• _Task goal_
Your result should be the lines holding the word "help", copied from the entries below.

• _Material for this task_
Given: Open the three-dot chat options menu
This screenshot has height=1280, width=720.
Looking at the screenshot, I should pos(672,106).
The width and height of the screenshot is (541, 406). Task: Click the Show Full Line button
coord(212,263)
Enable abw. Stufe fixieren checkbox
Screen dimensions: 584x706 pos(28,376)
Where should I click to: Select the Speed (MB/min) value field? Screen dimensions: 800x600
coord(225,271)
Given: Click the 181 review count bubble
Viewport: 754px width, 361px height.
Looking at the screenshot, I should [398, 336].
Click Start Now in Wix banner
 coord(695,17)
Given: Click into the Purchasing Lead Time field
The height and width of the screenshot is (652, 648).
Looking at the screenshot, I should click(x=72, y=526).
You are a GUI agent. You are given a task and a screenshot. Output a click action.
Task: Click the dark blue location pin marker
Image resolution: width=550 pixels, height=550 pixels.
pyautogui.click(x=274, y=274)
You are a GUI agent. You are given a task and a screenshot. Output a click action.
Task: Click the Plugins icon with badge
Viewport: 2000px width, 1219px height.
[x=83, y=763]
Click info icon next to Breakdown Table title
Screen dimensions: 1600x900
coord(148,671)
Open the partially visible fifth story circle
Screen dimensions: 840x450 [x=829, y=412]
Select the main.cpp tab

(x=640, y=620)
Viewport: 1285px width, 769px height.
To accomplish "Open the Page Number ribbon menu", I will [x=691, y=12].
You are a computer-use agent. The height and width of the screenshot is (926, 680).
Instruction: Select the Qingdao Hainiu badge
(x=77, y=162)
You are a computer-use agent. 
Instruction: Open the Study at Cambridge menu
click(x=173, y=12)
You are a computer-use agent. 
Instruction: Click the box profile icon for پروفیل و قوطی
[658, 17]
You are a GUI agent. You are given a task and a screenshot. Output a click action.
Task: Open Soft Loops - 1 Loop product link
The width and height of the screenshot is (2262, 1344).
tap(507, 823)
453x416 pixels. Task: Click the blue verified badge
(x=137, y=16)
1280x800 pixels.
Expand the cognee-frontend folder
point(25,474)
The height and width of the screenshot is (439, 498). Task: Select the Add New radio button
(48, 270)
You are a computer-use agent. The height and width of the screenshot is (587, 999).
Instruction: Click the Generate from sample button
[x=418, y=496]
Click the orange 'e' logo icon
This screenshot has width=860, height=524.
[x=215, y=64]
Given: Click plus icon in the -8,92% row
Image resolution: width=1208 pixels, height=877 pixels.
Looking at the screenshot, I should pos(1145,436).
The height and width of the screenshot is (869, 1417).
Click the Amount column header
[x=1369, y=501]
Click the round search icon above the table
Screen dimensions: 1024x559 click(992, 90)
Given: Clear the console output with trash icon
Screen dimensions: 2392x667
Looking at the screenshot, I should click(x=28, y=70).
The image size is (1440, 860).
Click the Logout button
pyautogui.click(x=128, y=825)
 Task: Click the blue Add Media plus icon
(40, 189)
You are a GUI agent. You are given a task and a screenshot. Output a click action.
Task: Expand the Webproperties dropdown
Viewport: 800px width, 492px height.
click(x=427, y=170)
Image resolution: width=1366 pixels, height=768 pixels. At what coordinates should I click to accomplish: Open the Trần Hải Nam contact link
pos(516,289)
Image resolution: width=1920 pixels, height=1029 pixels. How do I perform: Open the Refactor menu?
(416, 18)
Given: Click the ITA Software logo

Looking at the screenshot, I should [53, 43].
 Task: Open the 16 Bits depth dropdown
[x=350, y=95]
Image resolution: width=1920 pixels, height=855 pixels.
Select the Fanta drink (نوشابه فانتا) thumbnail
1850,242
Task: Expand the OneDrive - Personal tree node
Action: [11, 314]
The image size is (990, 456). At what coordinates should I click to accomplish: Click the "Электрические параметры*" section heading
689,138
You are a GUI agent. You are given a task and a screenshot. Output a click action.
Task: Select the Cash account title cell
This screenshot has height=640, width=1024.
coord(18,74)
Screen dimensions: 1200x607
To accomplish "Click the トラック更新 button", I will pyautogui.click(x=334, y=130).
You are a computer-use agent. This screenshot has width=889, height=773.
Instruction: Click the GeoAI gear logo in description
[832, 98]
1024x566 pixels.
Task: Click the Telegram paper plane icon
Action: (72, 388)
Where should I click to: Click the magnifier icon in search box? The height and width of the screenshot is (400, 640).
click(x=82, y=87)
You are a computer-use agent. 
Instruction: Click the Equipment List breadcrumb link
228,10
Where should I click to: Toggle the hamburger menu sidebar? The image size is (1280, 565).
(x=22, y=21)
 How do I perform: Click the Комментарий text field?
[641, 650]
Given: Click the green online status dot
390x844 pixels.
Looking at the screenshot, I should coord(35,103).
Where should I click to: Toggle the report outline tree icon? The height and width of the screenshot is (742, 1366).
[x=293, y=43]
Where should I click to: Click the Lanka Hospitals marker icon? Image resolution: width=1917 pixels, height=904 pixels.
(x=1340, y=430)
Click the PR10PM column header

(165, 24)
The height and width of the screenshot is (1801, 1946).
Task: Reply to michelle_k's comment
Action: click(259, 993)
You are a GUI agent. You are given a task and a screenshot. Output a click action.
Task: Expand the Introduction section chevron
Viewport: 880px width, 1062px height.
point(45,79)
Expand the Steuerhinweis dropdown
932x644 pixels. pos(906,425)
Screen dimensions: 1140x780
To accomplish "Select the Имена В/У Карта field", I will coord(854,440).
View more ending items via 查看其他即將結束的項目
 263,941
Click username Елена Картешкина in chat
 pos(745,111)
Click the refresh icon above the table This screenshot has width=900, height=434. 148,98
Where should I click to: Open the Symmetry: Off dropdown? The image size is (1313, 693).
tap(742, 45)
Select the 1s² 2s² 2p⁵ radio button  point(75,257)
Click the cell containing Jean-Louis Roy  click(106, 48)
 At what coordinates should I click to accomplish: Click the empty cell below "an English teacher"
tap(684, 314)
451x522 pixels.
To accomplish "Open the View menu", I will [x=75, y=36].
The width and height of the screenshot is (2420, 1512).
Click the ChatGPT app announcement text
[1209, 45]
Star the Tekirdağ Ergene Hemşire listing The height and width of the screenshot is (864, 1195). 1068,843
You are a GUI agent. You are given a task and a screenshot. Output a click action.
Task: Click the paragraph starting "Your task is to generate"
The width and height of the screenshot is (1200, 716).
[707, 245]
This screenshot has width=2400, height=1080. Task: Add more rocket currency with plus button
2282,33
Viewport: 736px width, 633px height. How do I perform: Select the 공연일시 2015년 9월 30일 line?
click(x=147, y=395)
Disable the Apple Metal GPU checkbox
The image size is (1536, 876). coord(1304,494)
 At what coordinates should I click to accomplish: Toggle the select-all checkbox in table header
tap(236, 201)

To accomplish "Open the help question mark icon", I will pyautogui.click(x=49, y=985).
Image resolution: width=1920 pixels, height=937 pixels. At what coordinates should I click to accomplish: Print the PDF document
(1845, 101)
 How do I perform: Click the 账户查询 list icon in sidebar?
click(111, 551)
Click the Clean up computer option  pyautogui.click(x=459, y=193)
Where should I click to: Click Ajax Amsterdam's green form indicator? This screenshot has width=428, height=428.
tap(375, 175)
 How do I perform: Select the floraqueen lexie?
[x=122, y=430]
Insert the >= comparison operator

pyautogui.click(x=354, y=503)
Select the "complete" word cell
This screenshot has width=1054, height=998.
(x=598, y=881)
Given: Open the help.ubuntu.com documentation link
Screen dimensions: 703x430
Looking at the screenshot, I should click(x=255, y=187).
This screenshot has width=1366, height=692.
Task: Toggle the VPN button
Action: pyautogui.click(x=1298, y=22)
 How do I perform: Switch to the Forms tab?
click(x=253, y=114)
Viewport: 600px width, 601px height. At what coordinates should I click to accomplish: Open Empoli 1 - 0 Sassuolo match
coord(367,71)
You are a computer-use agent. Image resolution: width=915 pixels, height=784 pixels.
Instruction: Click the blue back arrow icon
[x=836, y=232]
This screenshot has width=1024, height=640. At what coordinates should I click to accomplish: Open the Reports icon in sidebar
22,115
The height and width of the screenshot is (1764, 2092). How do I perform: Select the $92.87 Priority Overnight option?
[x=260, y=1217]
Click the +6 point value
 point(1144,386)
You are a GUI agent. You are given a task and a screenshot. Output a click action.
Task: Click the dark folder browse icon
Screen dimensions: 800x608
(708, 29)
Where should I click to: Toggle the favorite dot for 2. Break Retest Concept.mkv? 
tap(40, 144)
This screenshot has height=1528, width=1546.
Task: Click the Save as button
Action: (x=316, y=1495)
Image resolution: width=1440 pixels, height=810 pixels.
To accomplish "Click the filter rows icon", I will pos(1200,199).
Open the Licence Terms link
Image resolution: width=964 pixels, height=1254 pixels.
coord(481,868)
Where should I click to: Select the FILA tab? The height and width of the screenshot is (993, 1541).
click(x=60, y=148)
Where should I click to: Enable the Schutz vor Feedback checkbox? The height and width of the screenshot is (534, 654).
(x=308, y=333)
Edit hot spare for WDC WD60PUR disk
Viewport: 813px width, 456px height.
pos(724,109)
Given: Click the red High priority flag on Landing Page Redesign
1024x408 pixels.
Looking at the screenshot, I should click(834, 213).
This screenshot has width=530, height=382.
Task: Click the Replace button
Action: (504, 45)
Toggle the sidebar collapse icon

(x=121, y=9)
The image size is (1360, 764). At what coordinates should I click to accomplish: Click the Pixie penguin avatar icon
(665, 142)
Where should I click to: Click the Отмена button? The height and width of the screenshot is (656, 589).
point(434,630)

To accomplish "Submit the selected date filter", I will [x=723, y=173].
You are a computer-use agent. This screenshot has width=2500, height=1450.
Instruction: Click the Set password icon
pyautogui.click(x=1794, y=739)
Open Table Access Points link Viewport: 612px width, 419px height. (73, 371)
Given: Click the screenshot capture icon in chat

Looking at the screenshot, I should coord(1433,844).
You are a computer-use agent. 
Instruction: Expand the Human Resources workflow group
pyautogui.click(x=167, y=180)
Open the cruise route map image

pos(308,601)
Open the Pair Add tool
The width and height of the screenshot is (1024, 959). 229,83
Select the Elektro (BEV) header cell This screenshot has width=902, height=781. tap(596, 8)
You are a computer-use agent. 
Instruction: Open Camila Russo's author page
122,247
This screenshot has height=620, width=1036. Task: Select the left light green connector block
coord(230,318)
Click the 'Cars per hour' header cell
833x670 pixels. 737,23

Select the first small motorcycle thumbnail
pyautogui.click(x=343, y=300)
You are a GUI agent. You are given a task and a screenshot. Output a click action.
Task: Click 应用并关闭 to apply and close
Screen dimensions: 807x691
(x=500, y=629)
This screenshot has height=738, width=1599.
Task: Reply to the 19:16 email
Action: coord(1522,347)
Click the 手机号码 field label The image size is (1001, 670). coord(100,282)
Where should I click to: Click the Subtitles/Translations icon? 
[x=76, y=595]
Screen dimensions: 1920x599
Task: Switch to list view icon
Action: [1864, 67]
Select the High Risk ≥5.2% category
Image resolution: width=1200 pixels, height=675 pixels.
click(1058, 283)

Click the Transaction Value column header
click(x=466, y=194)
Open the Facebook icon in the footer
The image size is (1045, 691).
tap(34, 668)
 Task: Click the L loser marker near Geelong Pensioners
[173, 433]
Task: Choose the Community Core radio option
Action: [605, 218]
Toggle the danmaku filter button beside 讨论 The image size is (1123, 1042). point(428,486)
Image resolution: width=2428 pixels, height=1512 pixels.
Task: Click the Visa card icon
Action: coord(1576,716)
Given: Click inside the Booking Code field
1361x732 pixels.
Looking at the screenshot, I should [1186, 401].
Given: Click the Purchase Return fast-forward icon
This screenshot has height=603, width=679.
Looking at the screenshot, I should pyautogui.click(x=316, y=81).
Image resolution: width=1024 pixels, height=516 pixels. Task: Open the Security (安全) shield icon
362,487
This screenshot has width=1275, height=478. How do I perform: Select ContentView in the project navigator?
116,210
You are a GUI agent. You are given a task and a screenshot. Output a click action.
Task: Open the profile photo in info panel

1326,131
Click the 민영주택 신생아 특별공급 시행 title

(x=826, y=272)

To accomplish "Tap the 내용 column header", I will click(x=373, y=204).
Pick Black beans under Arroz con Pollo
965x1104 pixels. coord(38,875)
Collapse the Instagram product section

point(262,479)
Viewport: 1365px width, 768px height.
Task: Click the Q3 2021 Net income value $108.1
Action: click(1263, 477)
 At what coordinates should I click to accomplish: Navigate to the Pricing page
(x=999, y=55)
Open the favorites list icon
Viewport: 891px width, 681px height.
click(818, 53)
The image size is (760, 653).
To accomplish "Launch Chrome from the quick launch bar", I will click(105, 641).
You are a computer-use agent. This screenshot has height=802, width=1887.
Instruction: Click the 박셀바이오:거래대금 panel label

• _Result of this exercise_
To accomplish "Open the help question mark icon", I will pyautogui.click(x=49, y=985).
Given: Open the help.ubuntu.com documentation link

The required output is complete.